The first setting I’d like to look at controls how close together the ruffles are. At the top front of the ruffler there is a plate that has four slots. The slots are marked “0”, “12”, “6” and “1”. A little metal tab sticks through one of the slots to mark which setting the ruffler is on.
When set at slot “1” the fabric will be ruffled, or pleated, at every stitch. At slot “6” the fabric will be ruffled at every sixth stitch. At slot “12” the fabric will be ruffled at every twelfth stitch. At slot “0” the ruffler is disengaged. Take a look at this photo to see how the settings change the look of the ruffles.
On setting 1 the ruffles are at every stitch so the ruffling is very close and compact. On settings 6 and 12 the ruffles are spread out so to be almost unnoticeable.

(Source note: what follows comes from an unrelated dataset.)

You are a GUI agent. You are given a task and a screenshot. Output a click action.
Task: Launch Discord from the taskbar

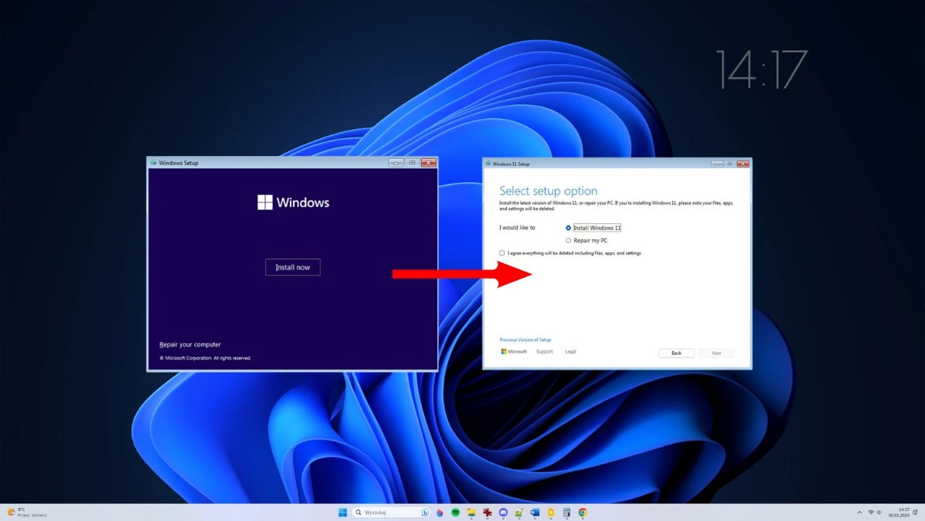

The second setting controls the depth of each ruffle, that is, how much fabric is tucked into each ruffle or pleat. This setting is controlled by a screw on the top directly behind the slots we were just talking about. The lower the screw is turned the more fabric is included in each ruffle. You can see those effects in the following two photos.
In this first photo the screw has been lowered all the way so that the maximum amount of fabric possible is being tucked into each pleat. It’s a little crammed together on setting 1 but the settings 6 and 12 make a nice arrangement of pleats.

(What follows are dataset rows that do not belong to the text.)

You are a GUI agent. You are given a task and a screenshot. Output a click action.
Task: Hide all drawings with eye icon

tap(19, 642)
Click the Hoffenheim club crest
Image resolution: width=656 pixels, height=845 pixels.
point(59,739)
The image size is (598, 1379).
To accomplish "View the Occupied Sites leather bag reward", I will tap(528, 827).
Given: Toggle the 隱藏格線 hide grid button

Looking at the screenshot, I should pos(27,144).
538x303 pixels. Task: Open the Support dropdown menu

In this second photo the screw has been backed out about 1/16th of an inch for pleats that are not quite as full.
This setting is far from precise as it is a matter of eye-balling how far in or out the screw is. I found that a ruler held up to the screw helped me to judge how far in or out the screw is.

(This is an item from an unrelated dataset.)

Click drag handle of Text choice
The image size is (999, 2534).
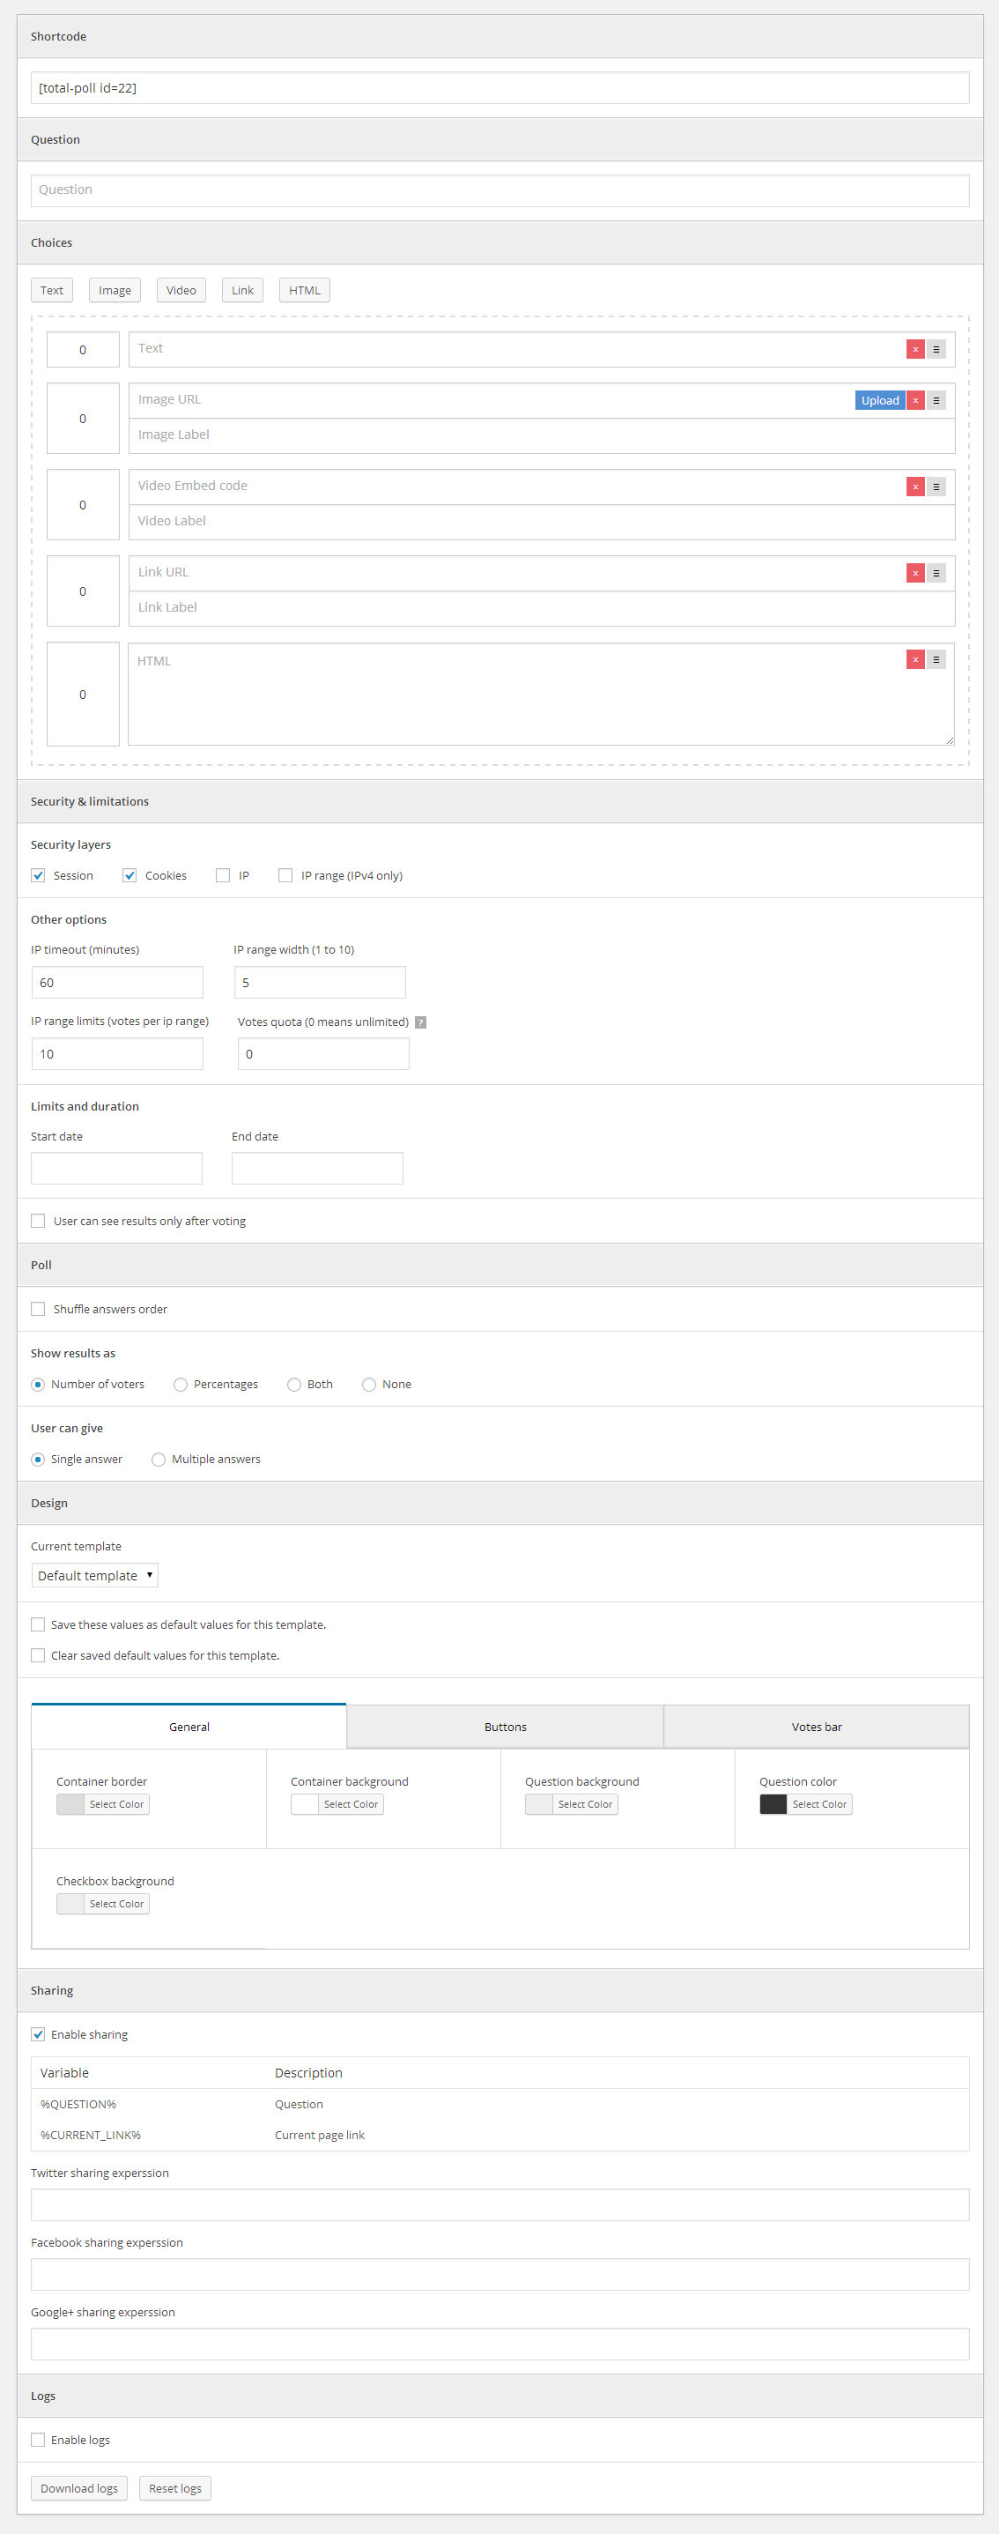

Now, let’s say I like the full tuck of the screw on 0. But as I look at my samples the tuck of every stitch is too close and the tuck of every sixth stitch is too far apart. How can I space those tucks farther apart with no setting between 1 and 6? What I can do is lengthen the stitch length. I did my initial samples with a 2.5 stitch length. So I can lengthen the stitch length to 4.0 and use the setting 1. There will be a pleat at every stitch but they will be spread out farther because each stitch is longer.
The middle sample in this photo is the look I was going for. The ruffles are not crammed together as densely as in the top sample and they are not spread out as loosely as in the bottom sample. So remember that you can also adjust the stitch length to change the look of your ruffles.
Debra Spincic of Debra’s Design Studio has some tips for making ruffles. She suggests:
One thing I have found helpful is to make a few samples with the various settings & write the settings directly on the ruffle as a reference.
It is smart to measure the length of fabric first and then do the ruffle to see how much ruffle is made so you get the correct fabric : ruffle ratio (such as 2, 2.5 or 3). You can add this information to your sample piece. You do not want to be in the middle of a ruffle and run out of fabric! And, believe me, you will not remember the next time you sit down to make ruffles.
Those are all good tips, Debra. Thanks! I marked each of my ruffles with the setting used, the depth of the screw, the stitch length, the length of the fabric before ruffling and the length of the finished ruffle.